Pour traiter les maladies qui attaquent les plants de cannabis, on ne peut pas employer les mêmes produits que pour les autres plantes. Par exemple, les fongicides, qu’on utilise pour lutter contre les champignons qui attaquent les vignes, sont dangereux lorsqu’ils sont soumis à de hautes températures. On peut les utiliser pour le raisin, mais pas pour la marijuana parce que ses fruits sont chauffés pour être consommés. Les résidus des pesticides contenus dans le cannabis séché et inhalé vont directement dans le flux sanguin ; le même phénomène existe pour d’autres aliments, lorsque ces polluants sont consommés dans de la nourriture mélangée avec du cannabis, cela représente également un grand risque d’exposition directe.
Une étude de 2013, publiée dans le Journal of Toxicology, a montré qu’on pouvait retrouver jusqu’à 69,5 % des résidus des pesticides dans le cannabis que l’on fume. Filtrer la fumée à travers l’eau ne réduit que légèrement ces résidus. Cependant, lorsqu’elle est filtrée par le coton, les niveaux de pesticides sont similaires à ceux du tabac, avec des pourcentages de pesticides consommés par le fumeur compris entre 1 % et 11%. Les auteurs de l’étude ont signalé que « la forte exposition aux pesticides est une probabilité significative, pouvant conduire à d’autres complications en terme de santé chez les consommateurs de cannabis ».
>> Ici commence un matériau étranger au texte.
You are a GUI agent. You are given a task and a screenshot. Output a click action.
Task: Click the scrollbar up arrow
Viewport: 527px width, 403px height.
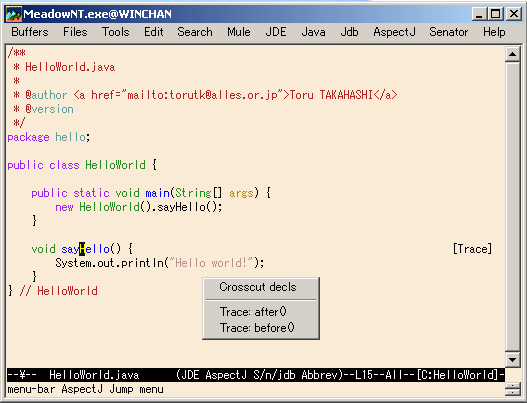tap(513, 54)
Comme la loi fédérale le précise, chaque pesticide, fongicide ou herbicide peut uniquement être utilisé chez les variétés naturelles qui apparaissent détaillées sur les étiquettes de leurs emballages. Il est clair que, dans la plupart des cas, le cannabis n’apparaît pas encore.
C’est la raison qui a conduit les autorités fédérales à s’emparer du sujet. Depuis que quatre États ont légalisé la consommation médicinale et récréative, l’Agence de Protection Environnementale des États-Unis (EPA, en anglais) a décidé de créer une nouvelle catégorie dans son registre pour y inclure les produits chimiques aptes à combattre les maladies qui affectent le cannabis.
Ainsi, les pesticides approuvés par l’EPA seront inscrits au registre du Federal Insecticide, Fungicide and Rodenticide Act, sous l’étiquette « besoin local spécial ».
En marge de cette mesure d’urgence adoptée par l’EPA, les autorités de certains États ont déjà fait les premiers pas pour éviter que les entrepreneurs de l’industrie du cannabis soient obligés de détruire une partie de leurs récoltes. Par exemple, au Colorado, il existe déjà une large gamme détaillant les pesticides autorisés dans la production de marijuana ainsi que d’autres mesures de sécurité.
Depuis l’année dernière, dans l’Oregon, les autorités ont commencé à exiger que les produits de cannabis médical vendus dans les dispensaires soient analysés. Toutefois, il reste encore un long chemin à parcourir. De fait, d’après The Oregonian, il semble que les autorités de cet État aient oublié de solutionner l’un des premiers problèmes : la responsabilité du retrait des produits contaminés retombe toujours sur les épaules des producteurs et des propriétaires des dispensaires.
Pour éviter le pire, certains outils, tels que les forums sur internet, jouent un rôle très important. Grâce à ces plateformes, les cultivateurs peuvent partager des conseils et éviter que ne se propage l’utilisation de certains produits mauvais pour la santé de ceux qui consomment les fruits de ces récoltes.
Cependant, tout ceci contribue à rendre chaque jour plus sûre l’industrie qui tourne autour du cannabis. Comme le signalait Keith Stroup, fondateur de l’Organisation Nationale pour la Réforme des Lois sur le Cannabis des États-Unis (NORM), le fait que les législateurs américains eux-mêmes s’intéressent à ces questions est un pas extrêmement significatif.
Là où la dépénalisation du cannabis progresse dans les bureaux, elle progresse aussi dans les laboratoires. Reste à attendre de voir si les autres pays sauront profiter de l’ensemble de ces connaissances. Espérons que oui.